The Watchdog: Texans in dark about hospital infections
May 12, 2008
Your mother enters the hospital for knee-replacement surgery. Two weeks later, she's readmitted, but this time, she has to be hooked up to a ventilator because a hospital-acquired infection, resistant to antibiotics, has entered her bloodstream. She could die.
Written by Dave Lieber, Fort Worth Star-Telegram
Your mother enters the hospital for knee-replacement surgery. Two weeks later, she's readmitted, but this time, she has to be hooked up to a ventilator because a hospital-acquired infection, resistant to antibiotics, has entered her bloodstream. She could die.
Your best friend has successful cancer surgery. But while recovering, he catches a "superbug" when drug-resistant bacteria enter his body through a urinary catheter. He has high fever and a redness near the incisions. When his lungs shut down, he deteriorates quickly and goes on a ventilator. He spends weeks in the hospital with the cost ballooning.
An estimated 2 million Americans annually get one of a variety of drug-resistant infections, leading to about 90,000 deaths, the federal Centers for Disease Control and Prevention estimate.
Of those afflicted, 87 percent catch the infection at a healthcare facility, the CDC says.

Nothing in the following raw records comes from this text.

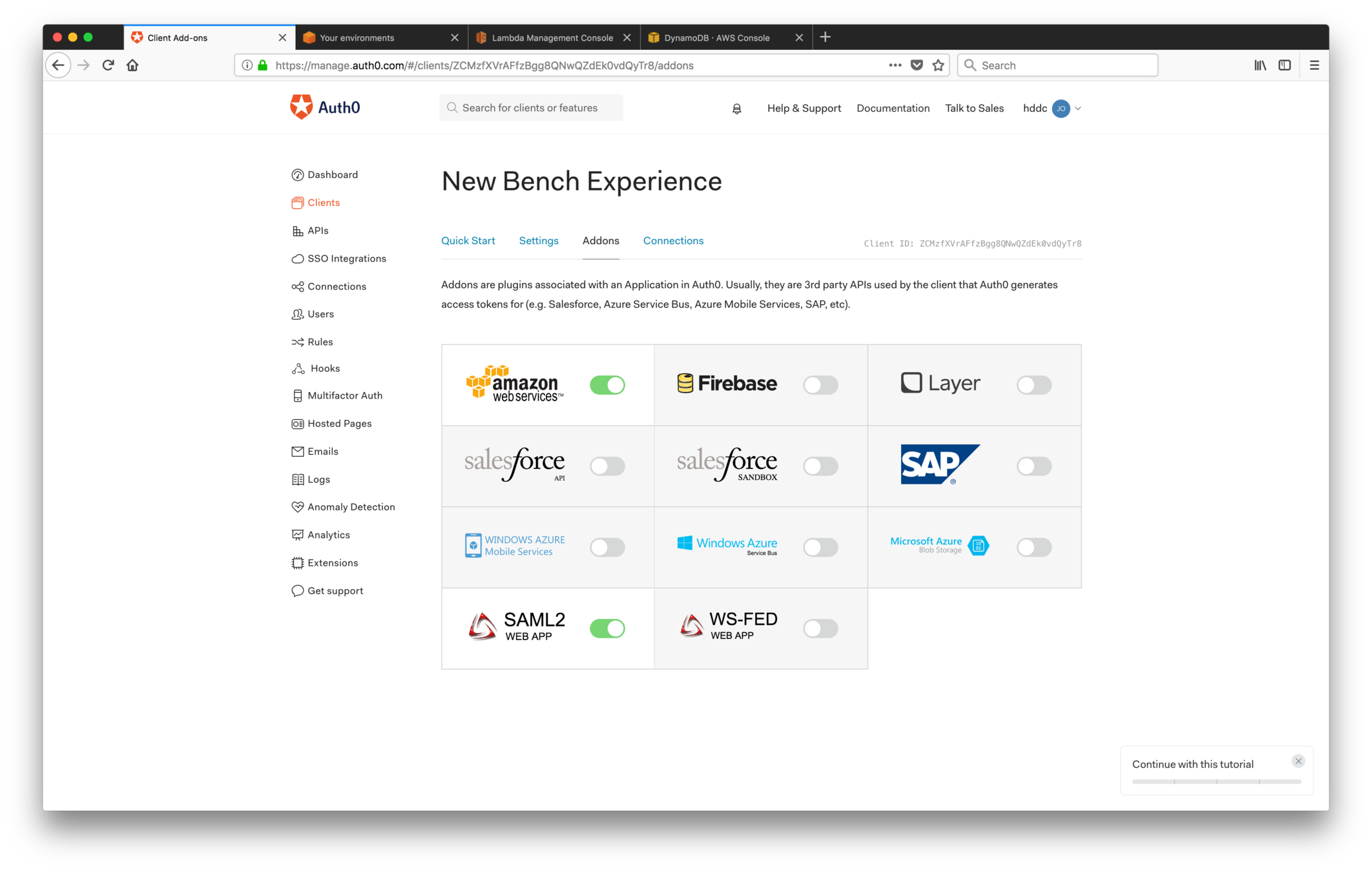Bookmark page with star icon
Screen dimensions: 1372x872
tap(939, 65)
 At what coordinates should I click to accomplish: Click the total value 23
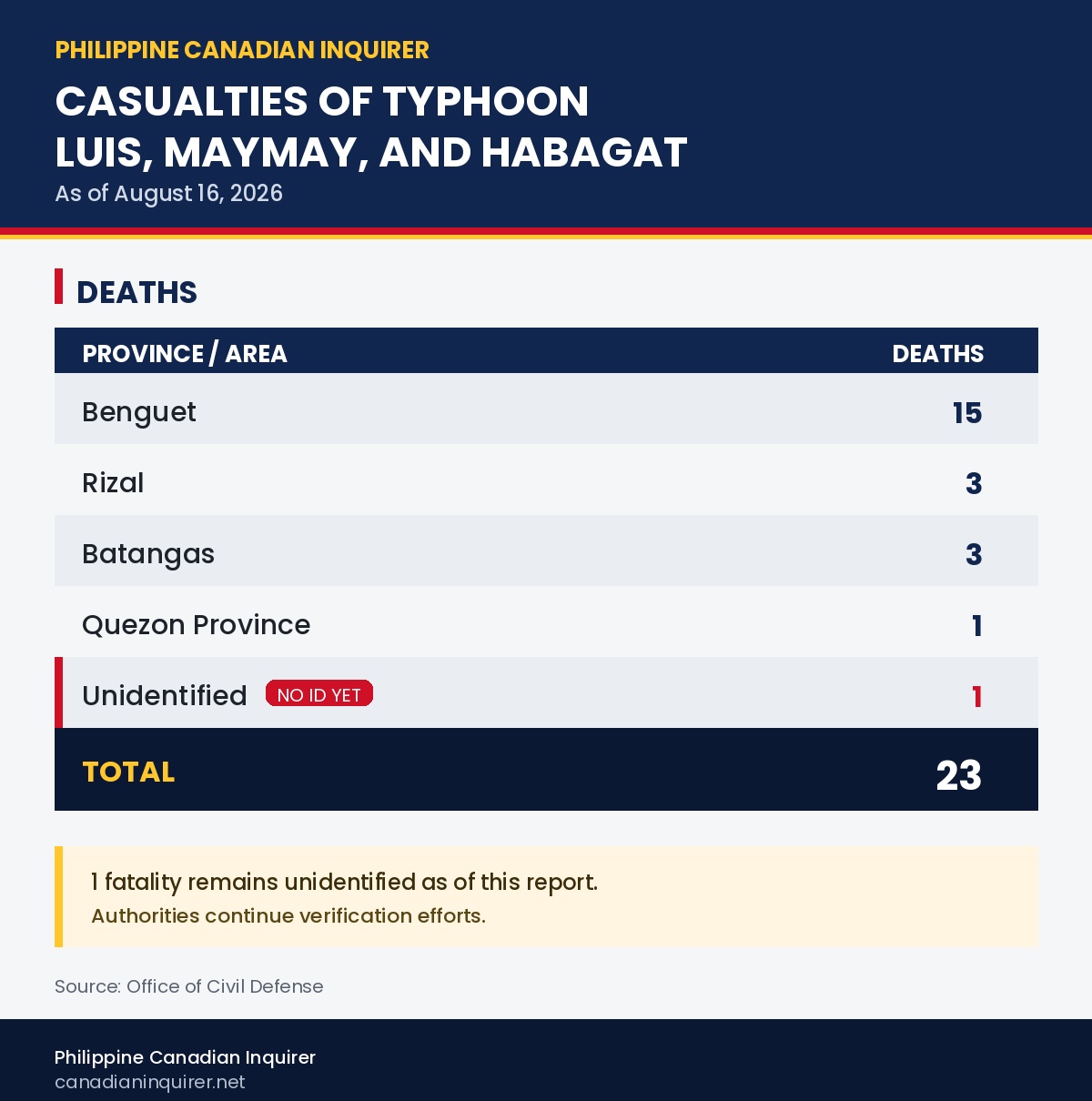tap(959, 775)
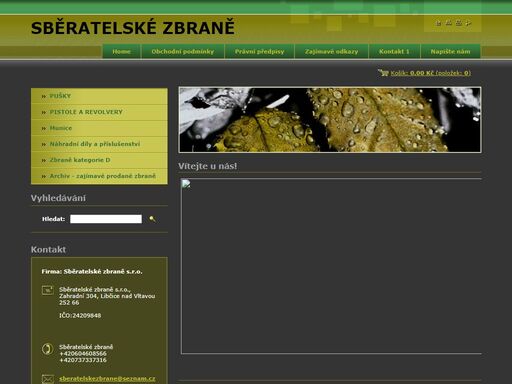This screenshot has height=384, width=512.
Task: Click the address card icon in Kontakt
Action: [48, 290]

But those are only estimates. Because there is no nationwide or even state-by-state database, nobody knows for sure how many people are infected, where they got infected and which healthcare facilities have the worst infection rates.
"There's a lot of denial among hospital administrations" about hospital infection rates, said a superbug expert, Dr. Jon Lloyd.
Ideally, your mother or your friend could shop around before surgery for hospitals with low infection rates, maybe by visiting a Web site with hospital statistics.
But Texas consumers will have to wait for the vital information.
The Texas Legislature approved a bill last session to create a state Infection Reporting System.
Lawmakers just didn't provide any money for it.
So Texas hospitals are still not required to keep statistics or report them to the state.
The system, which was supposed to launch June 1, would collect data on surgical-site infections, certain bloodstream infections and respiratory infections that often lead to pneumonia. The information would eventually be made public on the Internet.
But officials estimate that they need $1 million to get the system going. Although a committee is talking about the kinds of data hospitals should collect and how they should report it, the program's fate is unknown.
"Might not even have reporting by the end of the year," said Jeff Taylor, manager of infectious disease surveillance at the State Health Services Department.
Sen. Jane Nelson, R-Flower Mound, who sponsored the bill establishing the system, said that in the 2009 session, she will pick up the fight to find funding.
"If I were queen, there would be money in this budget to have that system up and running," she said. "Unfortunately, some members believed that a major agency devoted to public health could implement this legislation with existing resources.
"Once we have a recommendation from the agency on a system to build and we know the actual costs, I will immediately start pressing for funding."
MRSA
Texas lawmakers passed another infections-related bill last year. It creates a one-year pilot program in three urban areas to collect information about one of the best-known infections -- methicillin-resistant Staphylococcus aureus, a superbug that can resist antibiotics.
MRSA causes about 19,000 deaths a year nationwide.
The pilot program begins July 1 in San Antonio, Amarillo and College Station. In 16 months, when the program's final report is released to state lawmakers, Texas will have its first real MRSA stats.
If legislators like the program, it could spread statewide. By my estimate, though, it won't happen until at least July 2011. Lawmakers must first review the pilot program's results.
Important step
Hospital-acquired infections are easily spread among healthcare workers and from patient to patient by hands, equipment and clothing. Severe ones resist regular treatment by antibiotics.
Medical experts say that public reporting is an important step toward lowering infection rates.
"It may make some people really sit up, take notice and take the steps they should be taking to get rid of it," said David Jefferson, environmental health manager at Tarrant County Public Health.
Lisa McGiffert of Consumers Union in Austin runs a national campaign to get states to require infection-rate reporting. The campaign's Web site -- StopHospitalInfections.org -- displays news reports about hospital infections nationwide.
"We know there's a great deal hospitals can do to prevent these infections, but they're not doing them," McGiffert said.
"We believe that publicly reporting each hospital's infection rate will motivate hospitals to take up these techniques, improve the care at their hospital and prevent infections."
'Make a commitment'
The incentive for hospitals to take their infection rate seriously will soon grow stronger. Starting this fall, the federal government won't reimburse hospitals to treat Medicare and Medicaid patients who acquire infections at the hospitals, which will have to pay for their own shortcomings.
"These are all things that should have happened 10 years ago, and it is frustrating that it takes so long," McGiffert said.
"The state needs to make a commitment towards this, and they haven't done it. I don't think it's on the radar of any of the leaders in this state."
The problem, McGiffert and other health experts say, is that the added costs of treating infections strain an already overburdened healthcare system.
Public reporting is the first step, they say, to ending the problem and saving lives.